Commit ff414c6
committed
feat: add distillation-specific checkpoint management
Add dedicated checkpoint management for knowledge distillation training without
polluting IFullModel with additional interface requirements.
## Design Decision
**Question**: Should we add ICheckpointableModel to IFullModel?
**Answer**: No - create specialized checkpoint manager instead
**Reasoning**:
1. IFullModel already inherits 7 interfaces - adding more violates Interface Segregation
2. Not all models support checkpointing (stateless models, non-serializable state)

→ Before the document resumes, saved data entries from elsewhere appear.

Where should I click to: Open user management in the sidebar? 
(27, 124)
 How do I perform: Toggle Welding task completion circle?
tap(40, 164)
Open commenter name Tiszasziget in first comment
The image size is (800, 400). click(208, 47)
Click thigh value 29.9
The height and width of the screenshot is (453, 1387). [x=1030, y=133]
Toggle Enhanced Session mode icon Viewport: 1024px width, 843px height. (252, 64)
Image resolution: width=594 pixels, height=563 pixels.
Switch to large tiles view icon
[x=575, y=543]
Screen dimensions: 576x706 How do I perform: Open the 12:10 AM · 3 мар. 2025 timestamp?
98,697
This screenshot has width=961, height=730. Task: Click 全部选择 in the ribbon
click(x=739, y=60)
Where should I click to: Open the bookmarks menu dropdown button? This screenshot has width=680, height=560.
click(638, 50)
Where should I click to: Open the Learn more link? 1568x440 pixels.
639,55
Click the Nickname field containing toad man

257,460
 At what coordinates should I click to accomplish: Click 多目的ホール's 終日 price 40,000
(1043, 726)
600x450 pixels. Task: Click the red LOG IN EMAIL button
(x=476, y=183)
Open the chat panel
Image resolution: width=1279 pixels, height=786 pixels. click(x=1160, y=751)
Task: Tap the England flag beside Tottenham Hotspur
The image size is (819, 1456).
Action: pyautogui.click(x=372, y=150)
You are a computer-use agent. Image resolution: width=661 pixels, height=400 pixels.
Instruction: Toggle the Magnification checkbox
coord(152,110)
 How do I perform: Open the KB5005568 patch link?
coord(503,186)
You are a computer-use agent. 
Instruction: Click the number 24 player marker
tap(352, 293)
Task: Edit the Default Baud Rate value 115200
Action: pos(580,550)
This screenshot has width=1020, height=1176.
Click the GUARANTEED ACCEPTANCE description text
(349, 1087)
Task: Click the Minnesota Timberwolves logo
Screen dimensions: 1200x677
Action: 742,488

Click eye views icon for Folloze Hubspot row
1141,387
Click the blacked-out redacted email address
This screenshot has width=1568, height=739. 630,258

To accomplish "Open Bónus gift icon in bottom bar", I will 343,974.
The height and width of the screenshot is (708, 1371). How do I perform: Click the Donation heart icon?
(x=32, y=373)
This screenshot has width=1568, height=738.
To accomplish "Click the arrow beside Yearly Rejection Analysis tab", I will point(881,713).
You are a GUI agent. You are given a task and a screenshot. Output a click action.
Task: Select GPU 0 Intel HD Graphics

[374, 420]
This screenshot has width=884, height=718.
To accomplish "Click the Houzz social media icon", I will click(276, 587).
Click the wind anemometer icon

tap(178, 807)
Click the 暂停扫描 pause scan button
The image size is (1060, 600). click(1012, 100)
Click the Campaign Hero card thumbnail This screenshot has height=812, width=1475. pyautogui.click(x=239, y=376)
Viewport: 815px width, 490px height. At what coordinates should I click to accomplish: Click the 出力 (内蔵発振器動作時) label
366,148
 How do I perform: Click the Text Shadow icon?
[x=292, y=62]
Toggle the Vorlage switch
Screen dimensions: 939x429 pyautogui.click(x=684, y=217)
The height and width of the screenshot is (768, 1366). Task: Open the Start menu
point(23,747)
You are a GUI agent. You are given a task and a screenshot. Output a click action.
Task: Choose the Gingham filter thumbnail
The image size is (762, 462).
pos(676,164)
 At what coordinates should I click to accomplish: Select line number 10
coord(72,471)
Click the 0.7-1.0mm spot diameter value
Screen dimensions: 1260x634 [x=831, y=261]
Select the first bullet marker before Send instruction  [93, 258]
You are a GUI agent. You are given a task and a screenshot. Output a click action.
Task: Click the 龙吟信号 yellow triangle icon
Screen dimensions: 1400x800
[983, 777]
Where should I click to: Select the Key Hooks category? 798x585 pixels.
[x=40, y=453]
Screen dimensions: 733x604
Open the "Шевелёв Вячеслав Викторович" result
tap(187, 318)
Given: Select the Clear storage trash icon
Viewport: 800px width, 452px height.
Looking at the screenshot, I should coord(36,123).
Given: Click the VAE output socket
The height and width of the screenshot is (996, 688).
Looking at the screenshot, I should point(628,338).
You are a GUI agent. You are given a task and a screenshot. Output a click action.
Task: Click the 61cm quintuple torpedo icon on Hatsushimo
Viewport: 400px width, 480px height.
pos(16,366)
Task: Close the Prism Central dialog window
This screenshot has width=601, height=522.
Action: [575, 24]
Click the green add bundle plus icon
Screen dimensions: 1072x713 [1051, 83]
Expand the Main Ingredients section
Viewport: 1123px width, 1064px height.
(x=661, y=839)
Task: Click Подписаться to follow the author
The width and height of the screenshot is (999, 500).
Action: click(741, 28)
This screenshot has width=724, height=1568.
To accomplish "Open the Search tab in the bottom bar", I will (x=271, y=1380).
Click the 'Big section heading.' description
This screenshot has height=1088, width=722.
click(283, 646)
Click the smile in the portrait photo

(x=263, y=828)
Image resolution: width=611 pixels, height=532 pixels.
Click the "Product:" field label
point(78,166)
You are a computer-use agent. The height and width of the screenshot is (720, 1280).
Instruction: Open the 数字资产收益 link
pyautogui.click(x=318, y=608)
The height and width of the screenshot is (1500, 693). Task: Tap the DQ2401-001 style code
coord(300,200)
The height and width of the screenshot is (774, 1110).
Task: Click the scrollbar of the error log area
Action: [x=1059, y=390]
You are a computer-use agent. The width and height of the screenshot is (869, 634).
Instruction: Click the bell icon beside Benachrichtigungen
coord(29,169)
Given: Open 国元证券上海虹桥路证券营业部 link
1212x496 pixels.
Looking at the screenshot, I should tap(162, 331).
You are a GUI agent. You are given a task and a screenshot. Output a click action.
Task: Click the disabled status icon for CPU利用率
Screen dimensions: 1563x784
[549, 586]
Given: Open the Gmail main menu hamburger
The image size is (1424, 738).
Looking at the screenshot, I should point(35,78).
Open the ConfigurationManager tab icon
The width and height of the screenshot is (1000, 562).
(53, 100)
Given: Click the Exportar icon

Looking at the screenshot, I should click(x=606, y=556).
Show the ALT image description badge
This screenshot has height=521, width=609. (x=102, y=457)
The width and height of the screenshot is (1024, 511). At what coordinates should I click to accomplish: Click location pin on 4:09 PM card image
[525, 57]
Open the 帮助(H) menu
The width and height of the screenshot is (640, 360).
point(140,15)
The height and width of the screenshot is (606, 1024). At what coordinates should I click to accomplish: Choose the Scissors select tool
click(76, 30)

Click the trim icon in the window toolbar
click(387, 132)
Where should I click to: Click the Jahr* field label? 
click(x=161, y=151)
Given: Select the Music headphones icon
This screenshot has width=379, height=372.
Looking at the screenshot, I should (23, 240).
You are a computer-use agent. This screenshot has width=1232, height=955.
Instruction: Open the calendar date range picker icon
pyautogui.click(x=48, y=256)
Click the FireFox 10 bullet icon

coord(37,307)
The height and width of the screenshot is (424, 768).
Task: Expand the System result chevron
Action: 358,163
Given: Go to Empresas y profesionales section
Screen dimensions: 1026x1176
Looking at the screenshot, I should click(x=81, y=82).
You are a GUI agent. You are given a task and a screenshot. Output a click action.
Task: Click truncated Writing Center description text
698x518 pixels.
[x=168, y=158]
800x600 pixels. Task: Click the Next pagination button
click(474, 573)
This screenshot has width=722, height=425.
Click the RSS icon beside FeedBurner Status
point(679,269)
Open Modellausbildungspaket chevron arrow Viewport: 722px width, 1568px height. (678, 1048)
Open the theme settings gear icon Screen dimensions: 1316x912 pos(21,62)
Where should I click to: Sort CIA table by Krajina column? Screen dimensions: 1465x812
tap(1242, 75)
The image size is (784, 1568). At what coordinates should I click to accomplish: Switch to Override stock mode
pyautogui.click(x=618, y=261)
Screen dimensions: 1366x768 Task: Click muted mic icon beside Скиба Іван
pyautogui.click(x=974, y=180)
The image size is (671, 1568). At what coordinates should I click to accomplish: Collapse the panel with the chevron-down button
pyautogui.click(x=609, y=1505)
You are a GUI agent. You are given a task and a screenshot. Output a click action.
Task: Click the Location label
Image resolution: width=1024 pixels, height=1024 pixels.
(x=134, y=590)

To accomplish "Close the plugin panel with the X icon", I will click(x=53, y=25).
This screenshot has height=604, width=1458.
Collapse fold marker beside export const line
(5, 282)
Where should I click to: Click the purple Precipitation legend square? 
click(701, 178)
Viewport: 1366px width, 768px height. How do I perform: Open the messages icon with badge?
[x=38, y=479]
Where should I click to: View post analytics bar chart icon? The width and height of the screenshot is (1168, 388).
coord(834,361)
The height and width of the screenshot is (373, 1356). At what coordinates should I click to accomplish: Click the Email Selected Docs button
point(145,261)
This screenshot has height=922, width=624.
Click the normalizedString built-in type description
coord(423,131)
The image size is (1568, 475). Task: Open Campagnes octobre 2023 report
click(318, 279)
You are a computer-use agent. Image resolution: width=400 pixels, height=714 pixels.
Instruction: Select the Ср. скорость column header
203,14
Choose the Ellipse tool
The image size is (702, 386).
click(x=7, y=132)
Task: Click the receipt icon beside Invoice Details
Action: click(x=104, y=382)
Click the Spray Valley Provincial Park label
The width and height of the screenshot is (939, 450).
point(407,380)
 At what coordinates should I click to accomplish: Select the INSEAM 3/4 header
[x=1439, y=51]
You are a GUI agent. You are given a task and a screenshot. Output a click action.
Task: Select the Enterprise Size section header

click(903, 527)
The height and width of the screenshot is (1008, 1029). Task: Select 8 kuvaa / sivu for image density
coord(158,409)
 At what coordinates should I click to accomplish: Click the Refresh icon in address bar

3. IModelSerializer already provides similar file-based functionality
4. Distillation-specific needs (curriculum state, teacher/student pairs) don't belong in IFullModel
## New Components
### DistillationCheckpointConfig
Configuration for checkpoint management:
- Save frequency (every N epochs or batches)
- Keep best N checkpoints (automatic pruning)
- Which models to save (teacher, student, or both)
- Curriculum state preservation
- Metric tracking (validation loss, accuracy, etc.)
### DistillationCheckpointManager<T>
Handles checkpoint operations:
- Automatic saving based on schedule
- Best checkpoint selection by metric
- Multi-stage distillation support (student → teacher)
- Curriculum learning state management
- Training resumption after interruptions
- Batch-level checkpointing for long epochs
### Key Features
1. **Automatic Checkpoint Pruning**
- Keep only best N checkpoints based on validation metric
- Save disk space while preserving important models
2. **Multi-Stage Distillation**
- Save student from Stage 1
- Load as teacher for Stage 2
- Support progressive compression (large → medium → small)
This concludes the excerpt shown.